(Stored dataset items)
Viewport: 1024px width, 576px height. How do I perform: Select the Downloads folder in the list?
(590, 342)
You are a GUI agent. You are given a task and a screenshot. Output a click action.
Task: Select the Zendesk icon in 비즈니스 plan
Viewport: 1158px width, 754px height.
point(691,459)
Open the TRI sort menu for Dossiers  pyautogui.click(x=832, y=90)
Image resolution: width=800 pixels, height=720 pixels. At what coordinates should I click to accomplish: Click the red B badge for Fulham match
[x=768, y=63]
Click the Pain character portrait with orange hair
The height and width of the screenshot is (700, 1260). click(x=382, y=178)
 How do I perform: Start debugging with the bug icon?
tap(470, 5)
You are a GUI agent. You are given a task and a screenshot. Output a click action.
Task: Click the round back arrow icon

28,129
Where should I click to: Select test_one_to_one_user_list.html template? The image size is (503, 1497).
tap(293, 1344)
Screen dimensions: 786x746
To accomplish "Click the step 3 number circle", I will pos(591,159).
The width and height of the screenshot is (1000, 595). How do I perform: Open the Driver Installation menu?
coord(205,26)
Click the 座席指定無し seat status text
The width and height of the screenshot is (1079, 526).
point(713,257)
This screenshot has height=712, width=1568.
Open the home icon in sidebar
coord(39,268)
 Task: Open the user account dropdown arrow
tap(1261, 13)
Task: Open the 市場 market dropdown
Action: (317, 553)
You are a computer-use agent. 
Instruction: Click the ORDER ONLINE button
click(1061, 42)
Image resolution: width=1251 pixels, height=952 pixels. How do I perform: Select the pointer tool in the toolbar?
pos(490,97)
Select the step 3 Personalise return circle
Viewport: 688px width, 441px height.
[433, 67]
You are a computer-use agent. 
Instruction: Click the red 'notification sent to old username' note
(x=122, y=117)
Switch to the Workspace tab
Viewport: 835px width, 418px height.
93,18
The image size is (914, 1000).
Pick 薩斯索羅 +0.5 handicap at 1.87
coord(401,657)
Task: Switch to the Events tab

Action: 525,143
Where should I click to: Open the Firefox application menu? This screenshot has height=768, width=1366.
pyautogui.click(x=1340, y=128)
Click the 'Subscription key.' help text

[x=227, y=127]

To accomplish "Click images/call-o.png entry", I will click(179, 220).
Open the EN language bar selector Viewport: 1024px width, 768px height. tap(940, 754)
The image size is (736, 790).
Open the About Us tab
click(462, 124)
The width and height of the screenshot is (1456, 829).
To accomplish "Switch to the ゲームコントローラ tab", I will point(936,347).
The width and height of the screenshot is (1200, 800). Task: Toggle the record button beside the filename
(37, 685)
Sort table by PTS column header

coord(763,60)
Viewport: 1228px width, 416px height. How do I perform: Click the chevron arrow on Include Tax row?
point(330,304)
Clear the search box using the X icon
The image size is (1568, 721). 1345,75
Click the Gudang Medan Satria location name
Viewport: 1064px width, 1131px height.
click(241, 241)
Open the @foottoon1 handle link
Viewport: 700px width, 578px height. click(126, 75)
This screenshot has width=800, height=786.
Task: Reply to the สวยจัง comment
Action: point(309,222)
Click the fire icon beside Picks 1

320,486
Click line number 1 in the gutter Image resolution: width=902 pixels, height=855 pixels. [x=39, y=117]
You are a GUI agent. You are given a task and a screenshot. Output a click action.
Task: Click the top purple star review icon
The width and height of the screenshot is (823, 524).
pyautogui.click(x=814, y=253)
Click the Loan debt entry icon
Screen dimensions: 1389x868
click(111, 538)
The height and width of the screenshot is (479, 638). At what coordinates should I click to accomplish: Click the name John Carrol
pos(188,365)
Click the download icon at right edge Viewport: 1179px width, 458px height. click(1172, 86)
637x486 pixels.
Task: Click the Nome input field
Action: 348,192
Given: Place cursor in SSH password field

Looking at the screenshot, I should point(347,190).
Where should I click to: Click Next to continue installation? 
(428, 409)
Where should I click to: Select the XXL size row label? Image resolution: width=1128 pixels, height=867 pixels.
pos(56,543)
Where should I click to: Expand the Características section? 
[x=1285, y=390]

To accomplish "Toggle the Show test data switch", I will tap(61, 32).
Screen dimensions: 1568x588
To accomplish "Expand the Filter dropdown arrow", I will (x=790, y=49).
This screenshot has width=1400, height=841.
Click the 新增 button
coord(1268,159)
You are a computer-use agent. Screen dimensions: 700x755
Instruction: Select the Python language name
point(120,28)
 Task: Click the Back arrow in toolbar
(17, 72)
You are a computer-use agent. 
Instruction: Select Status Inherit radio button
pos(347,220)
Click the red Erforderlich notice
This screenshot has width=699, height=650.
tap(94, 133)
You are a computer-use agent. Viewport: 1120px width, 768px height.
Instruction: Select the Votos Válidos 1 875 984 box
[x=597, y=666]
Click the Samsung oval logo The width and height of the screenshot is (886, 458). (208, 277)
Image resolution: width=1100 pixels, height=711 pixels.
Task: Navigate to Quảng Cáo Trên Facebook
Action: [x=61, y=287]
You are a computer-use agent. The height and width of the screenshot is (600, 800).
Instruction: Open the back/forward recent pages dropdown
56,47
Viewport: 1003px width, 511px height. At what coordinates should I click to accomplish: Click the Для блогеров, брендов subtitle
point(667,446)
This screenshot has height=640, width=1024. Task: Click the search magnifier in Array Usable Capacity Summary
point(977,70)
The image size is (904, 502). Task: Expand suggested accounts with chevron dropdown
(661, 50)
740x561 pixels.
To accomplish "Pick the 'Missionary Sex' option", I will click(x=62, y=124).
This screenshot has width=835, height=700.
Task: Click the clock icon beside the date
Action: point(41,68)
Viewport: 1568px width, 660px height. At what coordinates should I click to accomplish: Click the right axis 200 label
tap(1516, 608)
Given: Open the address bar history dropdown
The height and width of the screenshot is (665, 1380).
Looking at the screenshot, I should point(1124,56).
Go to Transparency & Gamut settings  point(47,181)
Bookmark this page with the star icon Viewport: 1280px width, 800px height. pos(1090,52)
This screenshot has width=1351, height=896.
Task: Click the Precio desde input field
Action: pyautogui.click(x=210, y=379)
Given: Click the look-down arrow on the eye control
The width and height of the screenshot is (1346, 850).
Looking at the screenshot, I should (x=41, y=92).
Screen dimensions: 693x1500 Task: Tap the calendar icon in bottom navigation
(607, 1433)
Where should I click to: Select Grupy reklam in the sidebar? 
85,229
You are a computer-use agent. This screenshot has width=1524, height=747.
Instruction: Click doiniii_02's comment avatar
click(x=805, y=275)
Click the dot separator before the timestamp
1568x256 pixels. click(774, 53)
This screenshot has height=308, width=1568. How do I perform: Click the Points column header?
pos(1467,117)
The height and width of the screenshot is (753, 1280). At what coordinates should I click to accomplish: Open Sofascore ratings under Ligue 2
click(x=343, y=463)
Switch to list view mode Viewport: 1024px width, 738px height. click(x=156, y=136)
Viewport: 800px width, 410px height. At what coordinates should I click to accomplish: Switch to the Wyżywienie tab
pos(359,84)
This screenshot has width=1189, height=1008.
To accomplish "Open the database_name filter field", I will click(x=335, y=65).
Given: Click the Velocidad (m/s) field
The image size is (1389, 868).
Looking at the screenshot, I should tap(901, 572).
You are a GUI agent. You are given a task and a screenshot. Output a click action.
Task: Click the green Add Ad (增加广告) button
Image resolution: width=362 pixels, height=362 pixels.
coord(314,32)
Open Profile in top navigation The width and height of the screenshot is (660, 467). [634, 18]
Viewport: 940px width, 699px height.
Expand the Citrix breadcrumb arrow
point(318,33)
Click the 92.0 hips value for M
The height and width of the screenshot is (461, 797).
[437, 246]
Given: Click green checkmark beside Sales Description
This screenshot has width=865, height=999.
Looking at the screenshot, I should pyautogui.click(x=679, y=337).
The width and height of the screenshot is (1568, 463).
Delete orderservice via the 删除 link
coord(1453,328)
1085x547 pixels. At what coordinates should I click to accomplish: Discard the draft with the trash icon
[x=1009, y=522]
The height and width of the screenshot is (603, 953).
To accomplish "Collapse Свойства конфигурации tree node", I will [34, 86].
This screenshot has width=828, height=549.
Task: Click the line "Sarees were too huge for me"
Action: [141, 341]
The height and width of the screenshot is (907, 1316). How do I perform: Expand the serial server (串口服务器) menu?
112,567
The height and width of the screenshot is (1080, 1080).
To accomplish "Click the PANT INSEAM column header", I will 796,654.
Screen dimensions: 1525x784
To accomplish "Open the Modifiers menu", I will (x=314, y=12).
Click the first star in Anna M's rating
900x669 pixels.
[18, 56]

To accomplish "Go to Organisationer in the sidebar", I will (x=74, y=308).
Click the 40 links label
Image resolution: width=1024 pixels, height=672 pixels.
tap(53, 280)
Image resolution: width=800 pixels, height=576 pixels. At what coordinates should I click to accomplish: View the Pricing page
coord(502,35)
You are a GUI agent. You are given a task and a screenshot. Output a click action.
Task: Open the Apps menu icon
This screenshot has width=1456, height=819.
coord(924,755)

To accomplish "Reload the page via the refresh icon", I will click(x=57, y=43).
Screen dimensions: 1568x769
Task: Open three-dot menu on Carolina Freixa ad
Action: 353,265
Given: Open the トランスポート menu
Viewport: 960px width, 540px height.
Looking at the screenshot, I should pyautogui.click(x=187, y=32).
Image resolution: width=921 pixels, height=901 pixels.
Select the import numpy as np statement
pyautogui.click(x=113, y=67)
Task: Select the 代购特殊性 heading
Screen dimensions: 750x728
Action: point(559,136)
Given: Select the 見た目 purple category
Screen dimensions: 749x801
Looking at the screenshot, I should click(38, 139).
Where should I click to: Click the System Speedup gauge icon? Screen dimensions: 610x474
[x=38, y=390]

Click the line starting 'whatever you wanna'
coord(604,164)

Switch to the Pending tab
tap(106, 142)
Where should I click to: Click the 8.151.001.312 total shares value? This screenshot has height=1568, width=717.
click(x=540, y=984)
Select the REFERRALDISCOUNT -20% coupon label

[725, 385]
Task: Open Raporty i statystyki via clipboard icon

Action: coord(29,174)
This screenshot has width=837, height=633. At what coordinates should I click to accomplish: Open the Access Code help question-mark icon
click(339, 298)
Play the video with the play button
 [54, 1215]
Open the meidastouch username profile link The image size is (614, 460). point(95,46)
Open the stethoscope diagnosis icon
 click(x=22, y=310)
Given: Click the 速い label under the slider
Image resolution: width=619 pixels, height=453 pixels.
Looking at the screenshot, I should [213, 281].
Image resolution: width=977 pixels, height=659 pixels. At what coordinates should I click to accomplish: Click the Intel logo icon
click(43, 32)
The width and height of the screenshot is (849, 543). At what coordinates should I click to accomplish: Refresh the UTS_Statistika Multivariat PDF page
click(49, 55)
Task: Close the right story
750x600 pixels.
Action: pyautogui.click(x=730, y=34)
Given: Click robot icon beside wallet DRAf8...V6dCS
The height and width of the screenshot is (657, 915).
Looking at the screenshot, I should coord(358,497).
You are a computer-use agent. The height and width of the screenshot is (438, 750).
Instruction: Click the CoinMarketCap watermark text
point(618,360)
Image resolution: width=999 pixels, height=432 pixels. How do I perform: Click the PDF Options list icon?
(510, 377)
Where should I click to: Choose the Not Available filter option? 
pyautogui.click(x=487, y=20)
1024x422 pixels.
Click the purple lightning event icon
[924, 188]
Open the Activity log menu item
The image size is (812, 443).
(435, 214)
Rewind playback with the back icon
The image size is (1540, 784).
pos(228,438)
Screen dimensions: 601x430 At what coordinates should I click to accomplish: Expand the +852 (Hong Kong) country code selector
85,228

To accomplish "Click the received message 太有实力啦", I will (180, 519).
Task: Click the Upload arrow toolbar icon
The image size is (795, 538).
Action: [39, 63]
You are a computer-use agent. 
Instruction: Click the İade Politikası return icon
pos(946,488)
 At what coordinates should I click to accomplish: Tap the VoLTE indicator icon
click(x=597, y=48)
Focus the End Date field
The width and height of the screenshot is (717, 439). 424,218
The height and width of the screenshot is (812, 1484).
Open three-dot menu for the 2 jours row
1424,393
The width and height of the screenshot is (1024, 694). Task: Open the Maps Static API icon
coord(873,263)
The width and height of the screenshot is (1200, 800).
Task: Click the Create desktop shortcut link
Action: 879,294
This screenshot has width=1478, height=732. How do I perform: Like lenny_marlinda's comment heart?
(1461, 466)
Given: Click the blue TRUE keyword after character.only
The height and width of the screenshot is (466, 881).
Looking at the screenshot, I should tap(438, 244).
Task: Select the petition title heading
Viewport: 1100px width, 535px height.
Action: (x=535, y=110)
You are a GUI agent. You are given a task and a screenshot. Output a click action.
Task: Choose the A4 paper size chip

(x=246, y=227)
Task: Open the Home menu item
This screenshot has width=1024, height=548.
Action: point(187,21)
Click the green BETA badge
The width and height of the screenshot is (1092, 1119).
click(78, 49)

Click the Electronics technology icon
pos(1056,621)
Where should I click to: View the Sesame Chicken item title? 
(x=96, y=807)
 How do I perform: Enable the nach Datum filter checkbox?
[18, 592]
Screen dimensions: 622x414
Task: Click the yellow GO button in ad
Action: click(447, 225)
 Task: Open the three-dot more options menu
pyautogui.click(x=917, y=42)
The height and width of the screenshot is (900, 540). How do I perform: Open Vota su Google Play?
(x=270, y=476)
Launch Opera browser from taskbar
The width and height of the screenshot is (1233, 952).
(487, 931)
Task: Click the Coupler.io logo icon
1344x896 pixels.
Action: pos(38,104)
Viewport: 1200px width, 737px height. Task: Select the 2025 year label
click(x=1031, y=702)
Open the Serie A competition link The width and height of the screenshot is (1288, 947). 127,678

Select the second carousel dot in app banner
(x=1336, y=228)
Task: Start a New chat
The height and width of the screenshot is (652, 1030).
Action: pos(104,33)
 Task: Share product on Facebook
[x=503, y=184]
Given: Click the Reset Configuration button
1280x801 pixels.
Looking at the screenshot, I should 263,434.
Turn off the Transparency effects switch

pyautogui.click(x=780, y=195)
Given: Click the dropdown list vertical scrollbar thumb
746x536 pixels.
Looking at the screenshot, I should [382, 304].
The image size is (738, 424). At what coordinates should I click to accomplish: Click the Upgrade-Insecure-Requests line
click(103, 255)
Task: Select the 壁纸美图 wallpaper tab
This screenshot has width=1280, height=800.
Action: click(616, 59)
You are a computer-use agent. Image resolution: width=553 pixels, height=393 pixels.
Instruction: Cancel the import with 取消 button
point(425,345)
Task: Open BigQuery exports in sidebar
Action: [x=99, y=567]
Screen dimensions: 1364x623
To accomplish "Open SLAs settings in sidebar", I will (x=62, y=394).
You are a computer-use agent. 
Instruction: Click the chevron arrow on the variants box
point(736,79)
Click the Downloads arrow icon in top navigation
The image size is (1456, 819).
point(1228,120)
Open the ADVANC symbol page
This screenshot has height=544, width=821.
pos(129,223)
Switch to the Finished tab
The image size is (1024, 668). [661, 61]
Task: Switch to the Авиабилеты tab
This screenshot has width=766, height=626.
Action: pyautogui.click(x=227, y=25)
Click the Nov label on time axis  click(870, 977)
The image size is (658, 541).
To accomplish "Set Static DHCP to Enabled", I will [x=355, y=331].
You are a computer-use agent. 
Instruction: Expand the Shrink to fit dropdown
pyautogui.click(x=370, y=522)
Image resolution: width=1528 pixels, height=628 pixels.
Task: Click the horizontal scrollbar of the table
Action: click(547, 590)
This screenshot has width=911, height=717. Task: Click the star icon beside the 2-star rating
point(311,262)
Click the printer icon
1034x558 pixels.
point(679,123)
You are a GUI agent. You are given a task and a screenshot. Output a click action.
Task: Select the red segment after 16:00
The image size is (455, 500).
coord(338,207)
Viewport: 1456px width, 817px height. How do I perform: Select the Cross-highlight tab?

▶ _WHAT TO DO_:
Look above for the line with "Click the 新增 button" and the line with "740x561 pixels.". Write out those two lines and all the lines between them, exactly, and no others.

▶ _TASK SOLUTION_:
Click the 新增 button
coord(1268,159)
You are a computer-use agent. Screen dimensions: 700x755
Instruction: Select the Python language name
point(120,28)
 Task: Click the Back arrow in toolbar
(17, 72)
You are a computer-use agent. 
Instruction: Select Status Inherit radio button
pos(347,220)
Click the red Erforderlich notice
This screenshot has width=699, height=650.
tap(94, 133)
You are a computer-use agent. Viewport: 1120px width, 768px height.
Instruction: Select the Votos Válidos 1 875 984 box
[x=597, y=666]
Click the Samsung oval logo The width and height of the screenshot is (886, 458). (208, 277)
Image resolution: width=1100 pixels, height=711 pixels.
Task: Navigate to Quảng Cáo Trên Facebook
Action: [x=61, y=287]
You are a computer-use agent. The height and width of the screenshot is (600, 800).
Instruction: Open the back/forward recent pages dropdown
56,47
Viewport: 1003px width, 511px height. At what coordinates should I click to accomplish: Click the Для блогеров, брендов subtitle
point(667,446)
This screenshot has height=640, width=1024. Task: Click the search magnifier in Array Usable Capacity Summary
point(977,70)
The image size is (904, 502). Task: Expand suggested accounts with chevron dropdown
(661, 50)
740x561 pixels.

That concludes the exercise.